"""
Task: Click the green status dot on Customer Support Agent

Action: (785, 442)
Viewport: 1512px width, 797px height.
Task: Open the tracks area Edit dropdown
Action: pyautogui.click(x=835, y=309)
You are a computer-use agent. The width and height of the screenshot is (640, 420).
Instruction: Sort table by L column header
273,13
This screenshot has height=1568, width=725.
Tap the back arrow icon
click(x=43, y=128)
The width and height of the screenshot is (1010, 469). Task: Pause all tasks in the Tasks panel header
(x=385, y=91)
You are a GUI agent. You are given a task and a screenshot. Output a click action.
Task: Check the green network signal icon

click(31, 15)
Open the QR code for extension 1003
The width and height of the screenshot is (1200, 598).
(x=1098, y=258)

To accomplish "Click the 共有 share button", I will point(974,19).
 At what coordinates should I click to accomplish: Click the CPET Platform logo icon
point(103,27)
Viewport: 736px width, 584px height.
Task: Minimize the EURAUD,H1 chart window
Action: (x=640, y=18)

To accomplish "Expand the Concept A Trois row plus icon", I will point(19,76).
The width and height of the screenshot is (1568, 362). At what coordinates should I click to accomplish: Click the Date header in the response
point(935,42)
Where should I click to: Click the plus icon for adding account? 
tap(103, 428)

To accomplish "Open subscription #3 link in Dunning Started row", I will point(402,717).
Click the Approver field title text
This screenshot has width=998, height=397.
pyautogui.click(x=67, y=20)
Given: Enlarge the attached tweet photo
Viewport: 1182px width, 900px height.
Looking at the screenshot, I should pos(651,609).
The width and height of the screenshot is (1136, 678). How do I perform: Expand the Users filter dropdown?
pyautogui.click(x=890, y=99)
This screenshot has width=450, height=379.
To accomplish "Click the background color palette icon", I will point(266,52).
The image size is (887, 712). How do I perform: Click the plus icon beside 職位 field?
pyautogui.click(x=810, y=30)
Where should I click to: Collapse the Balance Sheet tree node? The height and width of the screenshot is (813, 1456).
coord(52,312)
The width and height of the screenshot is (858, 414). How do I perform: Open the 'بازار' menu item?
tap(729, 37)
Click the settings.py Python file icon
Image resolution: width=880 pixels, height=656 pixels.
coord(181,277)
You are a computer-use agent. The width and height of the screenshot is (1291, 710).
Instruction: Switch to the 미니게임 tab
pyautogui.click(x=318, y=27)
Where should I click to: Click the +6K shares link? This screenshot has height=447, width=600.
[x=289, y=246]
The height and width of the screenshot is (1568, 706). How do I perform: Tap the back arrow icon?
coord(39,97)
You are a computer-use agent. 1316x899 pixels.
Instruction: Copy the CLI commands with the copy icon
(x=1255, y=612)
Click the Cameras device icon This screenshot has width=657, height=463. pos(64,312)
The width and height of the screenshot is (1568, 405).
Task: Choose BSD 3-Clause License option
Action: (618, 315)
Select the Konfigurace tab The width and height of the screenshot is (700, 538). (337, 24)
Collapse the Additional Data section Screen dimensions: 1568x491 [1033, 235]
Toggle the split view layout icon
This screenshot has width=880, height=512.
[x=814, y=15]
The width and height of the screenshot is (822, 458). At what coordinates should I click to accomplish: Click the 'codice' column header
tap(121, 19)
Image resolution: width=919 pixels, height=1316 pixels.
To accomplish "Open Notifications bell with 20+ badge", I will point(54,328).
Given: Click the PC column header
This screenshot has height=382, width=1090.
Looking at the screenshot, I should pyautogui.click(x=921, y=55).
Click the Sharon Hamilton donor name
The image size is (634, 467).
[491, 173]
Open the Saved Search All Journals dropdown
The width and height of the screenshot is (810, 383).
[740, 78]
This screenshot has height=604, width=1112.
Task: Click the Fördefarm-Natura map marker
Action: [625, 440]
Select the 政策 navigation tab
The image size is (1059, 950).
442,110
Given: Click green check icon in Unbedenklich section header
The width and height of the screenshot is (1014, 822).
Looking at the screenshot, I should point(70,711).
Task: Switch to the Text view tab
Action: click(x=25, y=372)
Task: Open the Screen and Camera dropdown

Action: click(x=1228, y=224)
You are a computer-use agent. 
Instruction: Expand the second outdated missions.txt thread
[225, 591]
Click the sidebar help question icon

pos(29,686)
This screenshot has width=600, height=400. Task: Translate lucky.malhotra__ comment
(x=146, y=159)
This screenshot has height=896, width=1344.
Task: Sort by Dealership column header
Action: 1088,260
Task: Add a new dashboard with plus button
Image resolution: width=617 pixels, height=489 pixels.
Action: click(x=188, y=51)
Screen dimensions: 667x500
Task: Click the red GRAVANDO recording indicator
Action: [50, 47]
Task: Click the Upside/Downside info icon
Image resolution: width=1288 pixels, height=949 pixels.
"""
* [What is required] Copy out every line of the records that the string "button" appears in.

* [Task result]
To accomplish "Click the 共有 share button", I will point(974,19).
Task: Add a new dashboard with plus button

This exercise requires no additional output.